Officers of the Hillsdale Police Department are members of Hillsdale PBA Local 207 of the New Jersey State Policemen's Benevolent Association.

===Fire===
The Hillsdale Fire Department (HFD) is an all-volunteer fire department, started in 1902. The department consists of one chief, one deputy chief, two Captains, and four lieutenants. The department's headquarters is located at 383 Hillsdale Avenue, and houses two pumpers, Engine 27-1 and Engine 27-2; one tower ladder, 27 Truck, and one rescue unit, 27 Rescue. There is also a Fire chief's vehicle and a vehicle for the Assistant Chief. HFD is part of Bergen County Fire Battalion 7, is responsible for fire suppression and rescue services on the stretch of the Garden State Parkway that passes through the Borough (mile markers 167.7-168.4) and dispatching is done by Bergen County Dispatch 'FireComm'

===Ambulance===
The Hillsdale Volunteer Ambulance Service was established on January 5, 1954. The service is run by six officers: president, vice president, captain, lieutenant, secretary, and treasurer. The HVAS is an all-volunteer independent public emergency medical service. As such, they do not bill for services, and their equipment is not directly paid for by the borough. Funding is provided by donations and support from the borough. The service provides basic life support, and is staffed primarily by certified emergency medical technicians. They have one Type III ambulance, Ambulance 36.

The primary jurisdiction of the HVAS is the Borough of Hillsdale, but the service also regularly responds to requests for mutual-aid from the neighboring First Aid Squads of Old Tappan, Emerson, Washington Township, Westwood, River Vale, and Tri-Boro (Park Ridge, Woodcliff Lake, and Montvale).

The HVAS is a member of the New Jersey State First Aid Council, the Pascack Valley Volunteer Ambulance Association, and the Pascack Valley Mutual Aid Group, which includes organizations covering eight neighboring municipalities.

==Education==
The Hillsdale Public Schools serves students in pre-kindergarten through eighth grade. As of the 2023–24 school year, the district, comprised of three schools, had an enrollment of 1,149 students and 126.3 classroom teachers (on an FTE basis), for a student–teacher ratio of 9.1:1. Schools in the district (with 2023–24 enrollment data from the National Center for Education Statistics) are
Ann Blanche Smith School with 304 students in grades K–4,
Meadowbrook Elementary School with 333 students in grades PreK–4 and
George G. White Middle School with 992 students in grades 5–8.

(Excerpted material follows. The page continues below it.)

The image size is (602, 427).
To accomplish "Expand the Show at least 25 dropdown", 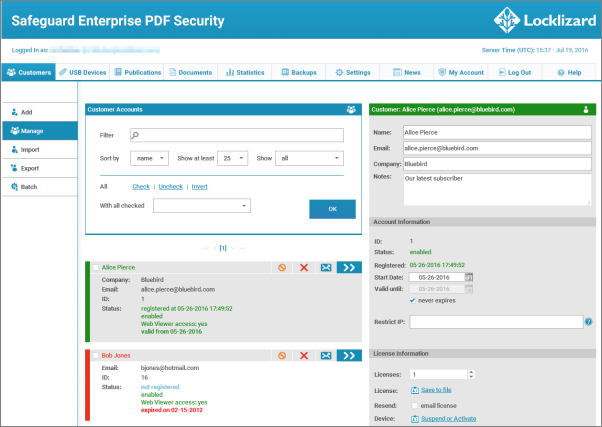I will (x=234, y=158).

Public school students in ninth through twelfth grades attend Pascack Valley High School along with students from neighboring River Vale. The school is part of the Pascack Valley Regional High School District, which also serves students from Montvale and Woodcliff Lake at Pascack Hills High School. As of the 2023–24 school year, the high school had an enrollment of 955 students and 93.8 classroom teachers (on an FTE basis), for a student–teacher ratio of 10.2:1.

Students from the borough, and all of Bergen County, are eligible to attend the secondary education programs offered by the Bergen County Technical Schools, which include the Bergen County Academies in Hackensack, and the Bergen Tech campus in Teterboro or Paramus. The district offers programs on a shared-time or full-time basis, with admission based on a selective application process and tuition covered by the student's home school district.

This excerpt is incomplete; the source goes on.